* _Materials provided_
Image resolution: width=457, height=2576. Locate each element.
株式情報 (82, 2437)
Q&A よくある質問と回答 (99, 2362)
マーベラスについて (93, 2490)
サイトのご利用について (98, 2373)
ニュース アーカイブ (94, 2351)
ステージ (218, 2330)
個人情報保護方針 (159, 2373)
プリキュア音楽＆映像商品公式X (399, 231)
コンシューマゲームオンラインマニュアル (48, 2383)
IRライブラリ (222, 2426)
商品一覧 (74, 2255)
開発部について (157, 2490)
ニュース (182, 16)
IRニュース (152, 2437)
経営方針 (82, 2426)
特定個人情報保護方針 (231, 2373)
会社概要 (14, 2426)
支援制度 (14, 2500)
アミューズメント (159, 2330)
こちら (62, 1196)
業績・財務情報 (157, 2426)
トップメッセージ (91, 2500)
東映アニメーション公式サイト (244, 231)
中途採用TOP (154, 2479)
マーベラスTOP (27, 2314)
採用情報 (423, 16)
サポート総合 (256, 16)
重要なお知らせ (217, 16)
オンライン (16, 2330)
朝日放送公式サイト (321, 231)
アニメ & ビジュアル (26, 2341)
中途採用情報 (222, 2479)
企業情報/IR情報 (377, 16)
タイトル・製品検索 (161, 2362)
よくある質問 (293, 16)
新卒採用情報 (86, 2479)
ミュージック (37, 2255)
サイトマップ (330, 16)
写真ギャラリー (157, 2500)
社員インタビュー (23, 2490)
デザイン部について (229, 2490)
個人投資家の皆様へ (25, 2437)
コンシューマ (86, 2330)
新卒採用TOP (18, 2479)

* _Written problem_
Begin at the first row and stop after the row that has "東映アニメーション公式サイト (244, 231)". Write those rows out again, with each answer coordinate multiplied by 0.45 and rounded to a whole number, halves rounding up, and keep all other text and numbers unchanged.

* _Solution to the exercise_
Image resolution: width=457, height=2576. Locate each element.
株式情報 (37, 1097)
Q&A よくある質問と回答 (45, 1063)
マーベラスについて (42, 1121)
サイトのご利用について (44, 1068)
ニュース アーカイブ (42, 1058)
ステージ (98, 1049)
個人情報保護方針 (72, 1068)
プリキュア音楽＆映像商品公式X (180, 104)
コンシューマゲームオンラインマニュアル (22, 1072)
IRライブラリ (100, 1092)
商品一覧 (33, 1015)
開発部について (71, 1121)
ニュース (82, 7)
IRニュース (68, 1097)
経営方針 (37, 1092)
特定個人情報保護方針 (104, 1068)
会社概要 (6, 1092)
支援制度 (6, 1125)
アミューズメント (72, 1049)
こちら (28, 538)
業績・財務情報 (71, 1092)
トップメッセージ (41, 1125)
東映アニメーション公式サイト (110, 104)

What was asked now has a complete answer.